Monday, August 5, 2013

Scala: 6 silver bullets

Bye bye Java, Hello Scala

In the JVM world, Scala is certainly the rising star. Created at EPFL in 2001, its strongly gaining in popularity. Depending on the indices, it ranks now as a "serious" language reaching far beyond the academic world and adopted in mainstream companies (twitter backend, Ebay research, Netflix, FourSquare etc.).
For data scientists, this language is a breeze.
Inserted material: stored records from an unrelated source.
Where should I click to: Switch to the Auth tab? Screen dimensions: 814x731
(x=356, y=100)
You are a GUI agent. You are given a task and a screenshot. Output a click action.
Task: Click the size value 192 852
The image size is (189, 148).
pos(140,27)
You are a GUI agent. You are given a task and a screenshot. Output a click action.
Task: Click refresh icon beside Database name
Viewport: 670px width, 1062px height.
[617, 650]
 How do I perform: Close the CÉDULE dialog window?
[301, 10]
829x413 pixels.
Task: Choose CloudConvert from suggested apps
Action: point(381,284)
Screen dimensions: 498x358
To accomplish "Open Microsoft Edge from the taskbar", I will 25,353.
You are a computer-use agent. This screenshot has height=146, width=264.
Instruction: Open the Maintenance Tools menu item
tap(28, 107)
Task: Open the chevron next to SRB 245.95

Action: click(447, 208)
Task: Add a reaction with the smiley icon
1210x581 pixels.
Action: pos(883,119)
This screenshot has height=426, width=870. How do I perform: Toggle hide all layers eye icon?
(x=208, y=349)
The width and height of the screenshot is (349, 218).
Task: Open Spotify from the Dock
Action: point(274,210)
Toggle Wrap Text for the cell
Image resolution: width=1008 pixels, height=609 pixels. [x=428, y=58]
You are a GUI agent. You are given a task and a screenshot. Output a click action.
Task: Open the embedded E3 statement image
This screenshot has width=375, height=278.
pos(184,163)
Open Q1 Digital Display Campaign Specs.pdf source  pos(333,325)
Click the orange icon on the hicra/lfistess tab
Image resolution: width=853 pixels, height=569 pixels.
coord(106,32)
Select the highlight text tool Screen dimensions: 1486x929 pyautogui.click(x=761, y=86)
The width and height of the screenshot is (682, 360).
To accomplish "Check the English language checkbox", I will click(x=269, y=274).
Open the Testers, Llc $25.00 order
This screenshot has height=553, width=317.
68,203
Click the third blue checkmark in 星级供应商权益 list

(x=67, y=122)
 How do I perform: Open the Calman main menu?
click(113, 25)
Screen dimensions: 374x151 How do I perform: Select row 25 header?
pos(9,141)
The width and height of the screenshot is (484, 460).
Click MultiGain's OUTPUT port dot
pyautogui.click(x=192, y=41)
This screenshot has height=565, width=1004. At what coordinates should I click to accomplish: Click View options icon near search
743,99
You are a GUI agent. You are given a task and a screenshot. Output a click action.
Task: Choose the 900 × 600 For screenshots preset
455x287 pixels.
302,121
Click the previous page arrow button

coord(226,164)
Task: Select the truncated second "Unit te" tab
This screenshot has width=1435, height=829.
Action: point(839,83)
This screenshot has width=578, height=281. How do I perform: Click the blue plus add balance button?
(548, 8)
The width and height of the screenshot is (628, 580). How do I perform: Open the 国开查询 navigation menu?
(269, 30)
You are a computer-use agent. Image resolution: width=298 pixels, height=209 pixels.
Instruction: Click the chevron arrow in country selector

Above the religion war between functional and object oriented believers, it succeeded by merging the best of both worlds, with a strong drive at "let's be practical."
If Grails/Groovy was a big step forwards in productivity on the JVM, Scala goes even further, mixing static typing (thus efficiency) with many improvements in the language structure, collections handling, concurrency, backed by solid frameworks and a very active community.
In this post, I'll picked up six major (and subjective) improvements, showing my hardcore Java colleagues how jumping on this train would be a promise of a great journey.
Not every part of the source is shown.